START DATASET RECORDS

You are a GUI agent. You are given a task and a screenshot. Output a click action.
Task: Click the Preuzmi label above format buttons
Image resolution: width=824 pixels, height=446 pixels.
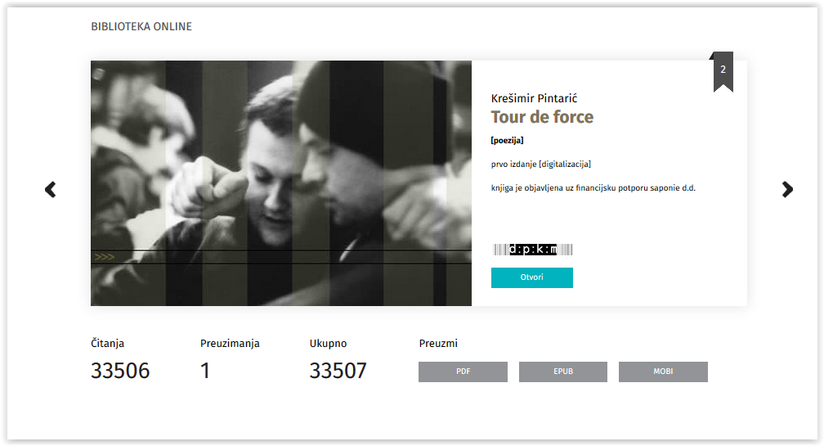438,344
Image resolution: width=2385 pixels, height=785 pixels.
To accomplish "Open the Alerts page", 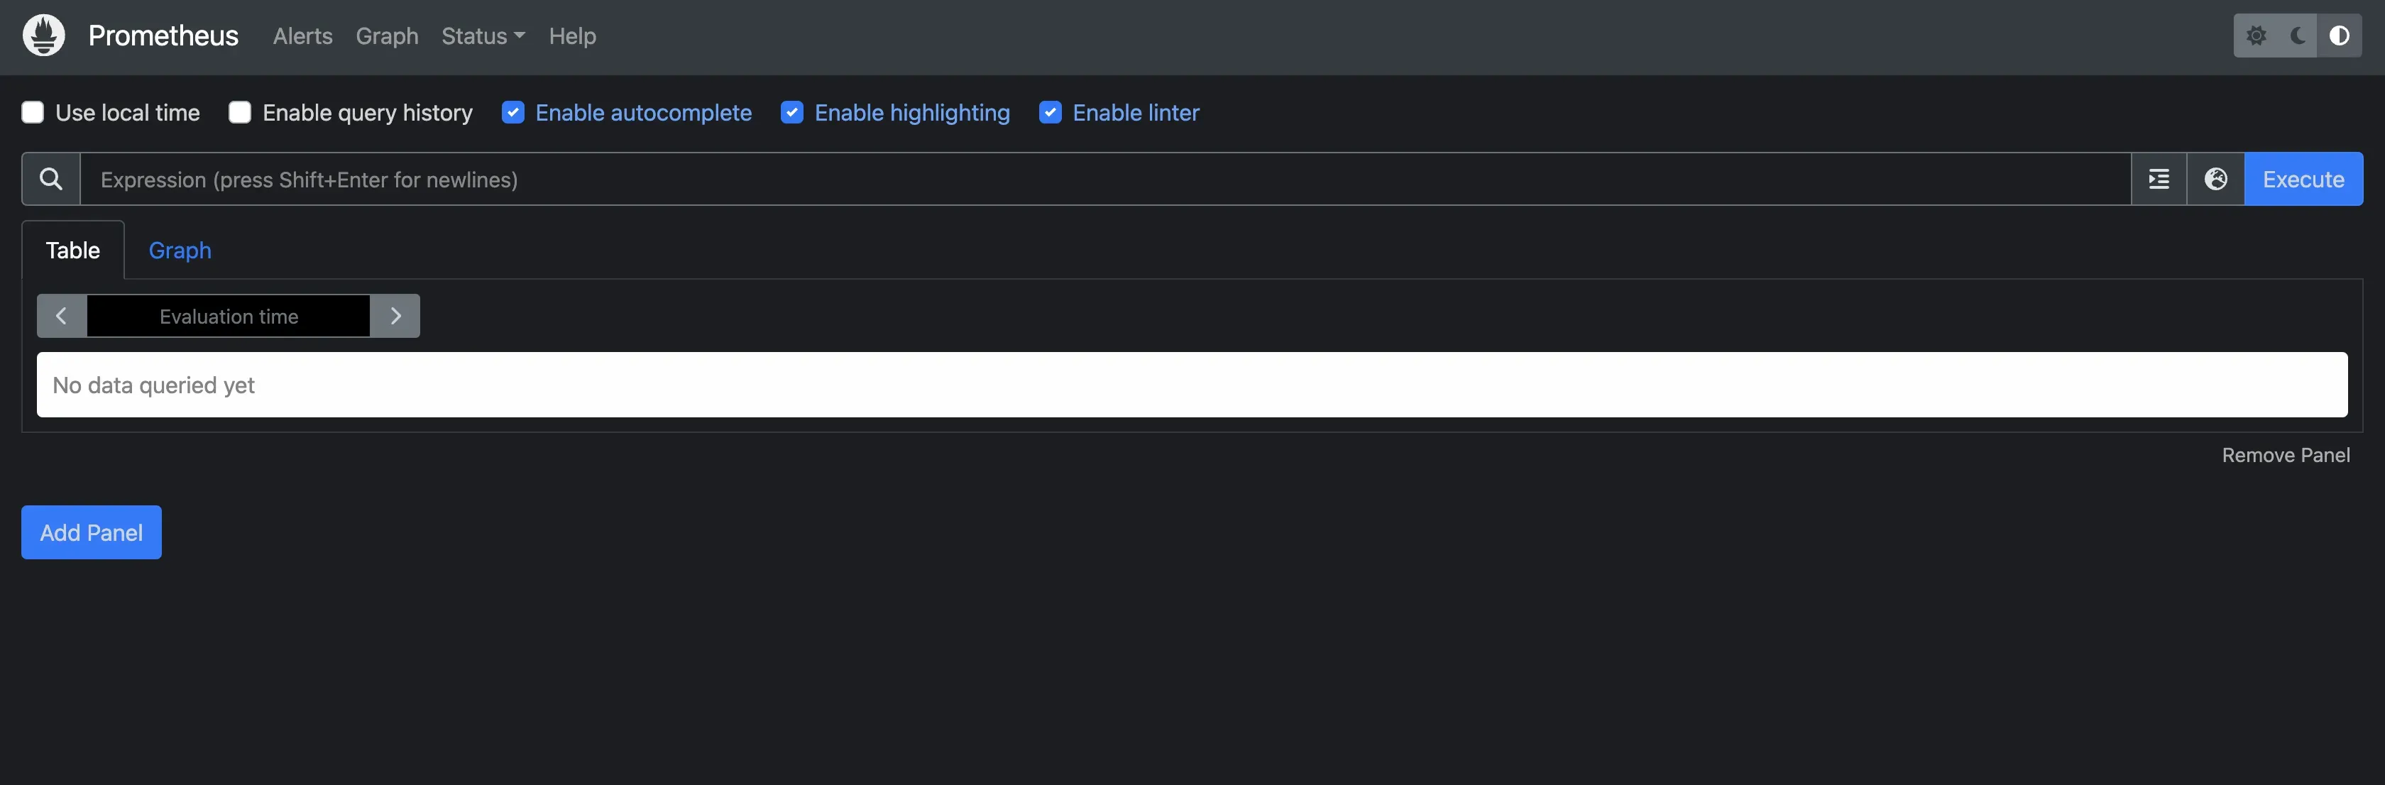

END DATASET RECORDS

# WHAT YOU WILL DO
Add -83 to each coordinate in the answers throughout the material above, then write out every line again with the requests included and the new coordinates in place. Leave out the pictures.

# EXERCISE OUTPUT
You are a GUI agent. You are given a task and a screenshot. Output a click action.
Task: Click the Preuzmi label above format buttons
Image resolution: width=824 pixels, height=446 pixels.
355,261
Image resolution: width=2385 pixels, height=785 pixels.
To accomplish "Open the Alerts page", 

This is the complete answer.